Entries for locating text and items
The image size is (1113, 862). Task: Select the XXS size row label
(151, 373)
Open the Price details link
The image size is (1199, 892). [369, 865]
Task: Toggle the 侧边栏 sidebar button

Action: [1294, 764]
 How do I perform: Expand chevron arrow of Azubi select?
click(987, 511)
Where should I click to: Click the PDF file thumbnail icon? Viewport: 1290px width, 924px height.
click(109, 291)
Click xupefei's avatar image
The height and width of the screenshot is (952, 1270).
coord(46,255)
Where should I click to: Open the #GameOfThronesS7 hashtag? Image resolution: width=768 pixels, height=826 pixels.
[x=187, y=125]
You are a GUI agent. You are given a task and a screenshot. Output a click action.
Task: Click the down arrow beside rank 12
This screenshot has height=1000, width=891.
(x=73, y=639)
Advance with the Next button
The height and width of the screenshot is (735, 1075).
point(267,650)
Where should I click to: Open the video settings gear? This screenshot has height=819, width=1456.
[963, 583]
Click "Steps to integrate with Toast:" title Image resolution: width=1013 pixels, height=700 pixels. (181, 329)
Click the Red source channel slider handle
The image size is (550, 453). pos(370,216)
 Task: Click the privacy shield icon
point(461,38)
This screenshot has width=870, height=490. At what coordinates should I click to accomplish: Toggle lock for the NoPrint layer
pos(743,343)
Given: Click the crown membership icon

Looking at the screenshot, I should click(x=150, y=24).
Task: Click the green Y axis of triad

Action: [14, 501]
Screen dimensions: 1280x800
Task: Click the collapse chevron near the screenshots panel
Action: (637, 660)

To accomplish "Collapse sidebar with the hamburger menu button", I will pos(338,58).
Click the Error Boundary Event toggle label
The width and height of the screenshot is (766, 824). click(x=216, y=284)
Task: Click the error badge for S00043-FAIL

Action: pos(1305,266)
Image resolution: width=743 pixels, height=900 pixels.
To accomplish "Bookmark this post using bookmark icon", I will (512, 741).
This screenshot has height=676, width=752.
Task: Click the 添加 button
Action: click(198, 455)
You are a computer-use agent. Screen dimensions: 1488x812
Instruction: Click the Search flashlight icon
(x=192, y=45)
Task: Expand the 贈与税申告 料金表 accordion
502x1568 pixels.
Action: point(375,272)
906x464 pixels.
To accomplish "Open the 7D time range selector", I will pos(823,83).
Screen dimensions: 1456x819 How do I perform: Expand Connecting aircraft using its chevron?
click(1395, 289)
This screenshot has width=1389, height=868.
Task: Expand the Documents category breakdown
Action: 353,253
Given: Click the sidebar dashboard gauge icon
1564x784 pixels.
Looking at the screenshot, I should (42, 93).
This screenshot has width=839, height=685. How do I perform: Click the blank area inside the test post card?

# [GIVEN EXERCISE]
Rewrite all of the records above as a numbered list, one line per number, and drop the blank lines.

# [FINISHED ANSWER]
1. The image size is (1113, 862). Task: Select the XXS size row label
2. (151, 373)
3. Open the Price details link
4. The image size is (1199, 892). [369, 865]
5. Task: Toggle the 侧边栏 sidebar button
6. Action: [1294, 764]
7.  How do I perform: Expand chevron arrow of Azubi select?
8. click(987, 511)
9. Where should I click to: Click the PDF file thumbnail icon? Viewport: 1290px width, 924px height.
10. click(109, 291)
11. Click xupefei's avatar image
12. The height and width of the screenshot is (952, 1270).
13. coord(46,255)
14. Where should I click to: Open the #GameOfThronesS7 hashtag? Image resolution: width=768 pixels, height=826 pixels.
15. [x=187, y=125]
16. You are a GUI agent. You are given a task and a screenshot. Output a click action.
17. Task: Click the down arrow beside rank 12
18. This screenshot has height=1000, width=891.
19. (x=73, y=639)
20. Advance with the Next button
21. The height and width of the screenshot is (735, 1075).
22. point(267,650)
23. Where should I click to: Open the video settings gear? This screenshot has height=819, width=1456.
24. [963, 583]
25. Click "Steps to integrate with Toast:" title Image resolution: width=1013 pixels, height=700 pixels. (181, 329)
26. Click the Red source channel slider handle
27. The image size is (550, 453). pos(370,216)
28.  Task: Click the privacy shield icon
29. point(461,38)
30. This screenshot has width=870, height=490. At what coordinates should I click to accomplish: Toggle lock for the NoPrint layer
31. pos(743,343)
32. Given: Click the crown membership icon
33. Looking at the screenshot, I should click(x=150, y=24).
34. Task: Click the green Y axis of triad
35. Action: [14, 501]
36. Screen dimensions: 1280x800
37. Task: Click the collapse chevron near the screenshots panel
38. Action: (637, 660)
39. To accomplish "Collapse sidebar with the hamburger menu button", I will pos(338,58).
40. Click the Error Boundary Event toggle label
41. The width and height of the screenshot is (766, 824). click(x=216, y=284)
42. Task: Click the error badge for S00043-FAIL
43. Action: pos(1305,266)
44. Image resolution: width=743 pixels, height=900 pixels.
45. To accomplish "Bookmark this post using bookmark icon", I will (512, 741).
46. This screenshot has height=676, width=752.
47. Task: Click the 添加 button
48. Action: click(198, 455)
49. You are a computer-use agent. Screen dimensions: 1488x812
50. Instruction: Click the Search flashlight icon
51. (x=192, y=45)
52. Task: Expand the 贈与税申告 料金表 accordion
53. 502x1568 pixels.
54. Action: point(375,272)
55. 906x464 pixels.
56. To accomplish "Open the 7D time range selector", I will pos(823,83).
57. Screen dimensions: 1456x819 How do I perform: Expand Connecting aircraft using its chevron?
58. click(1395, 289)
59. This screenshot has width=1389, height=868.
60. Task: Expand the Documents category breakdown
61. Action: 353,253
62. Given: Click the sidebar dashboard gauge icon
63. 1564x784 pixels.
64. Looking at the screenshot, I should (42, 93).
65. This screenshot has width=839, height=685. How do I perform: Click the blank area inside the test post card?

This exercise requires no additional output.